This is The Vision Bleak at their most melodic and accessible. The piano and acoustic beginning to the song is enchanting and even when the harder rocking parts cut in, it never loses its beauty. Never has the Gothic influence of the band been more obvious, especially in the vocals. Schwadorf says that the Lafcadio Hearn short story that inspires this song is the most beautiful thing he ever read. It’s the narration of a flower that accompanies a dying girl to her tomb.

Chapter 5: The Premature Burial

The mellow lead-in here really causes the listener to drop his guard, because it cuts loose with the heaviest and most raging metal track on the album. Schwadorf’s more “croaking” black metal vocals take over here, telling the tormented story of a man buried alive. It’s based on the classic Poe tale. Even amidst the crunchy riffing, keyboards still add layers of atmosphere.

Chapter 6: Mother of Toads

A haunting harp plays a spooky chord, and a whisper asks us to “come hither, come hither”. Then a wall of blasting black metal comes roaring in … yet still that sultry harp can be heard. Layers of keyboards give a huge, majestic sheen to the song. This is based on a grotesque tale from Clark Ashton Smith about a female toad god that seduces men to their death.
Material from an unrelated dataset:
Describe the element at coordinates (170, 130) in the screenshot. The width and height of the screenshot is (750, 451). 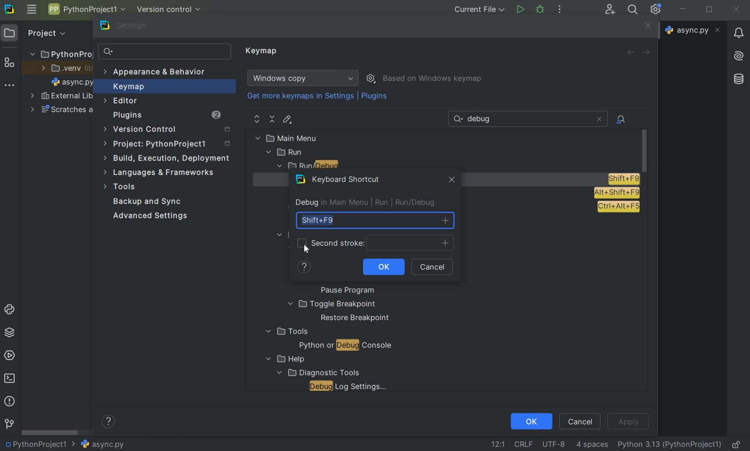
I see `version control` at that location.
Chapter 7: The Graveyard by Nyght in a Thunderstorm

An instrumental interlude that sounds exactly like what its title promises. Heavy guitar, ringing church bells, raging thunder and gloomy organ add to the funereal vibe.

Chapter 8: The Undying One

This is more oppressive doomy metal with a kind of stalking feel to it. Dual harmony vocals add a unique touch. I actually wanted this to last longer.

Chapter 9: Evil Dreams Run Deep

This starts with a prolonged mellow section like a funeral lament, with languorous clean vocals. Then it gets heavy with a horrendous growl and goes into a mid-paced heavy crunch. There’s a lot of veering between heavy and low-key sections. Probably my least favorite tune here, it still has The Vision Bleak’s trademarks to spare.

Chapter 10: The Witch with Eyes of Amber

This starts with deep synth tones like something from an Italian giallo before kicking in with a muscular metal riff. Konstanz’s crooning has an almost sing-song quality to it as it tells the story of a beguiling witch.

Chapter 11: Canticle

This chapter totally kicks ass with some of the fiercest, heaviest riffing on the album. Yet it retains all the ethereal qualities of The Vision Bleak, including great use of bells and a fantastic catchy chorus. This is the band at their absolute best.

Chapter 12: To Drink from Lethe

Gentle acoustic guitar starts this final chapter. When the metal starts, it’s somber death-doom in the vein of My Dying Bride, with slow riffs and weeping, syrupy keyboards that drip with sadness.  It provides a solemn ending to an epic album exploring the misty byways of classic horror.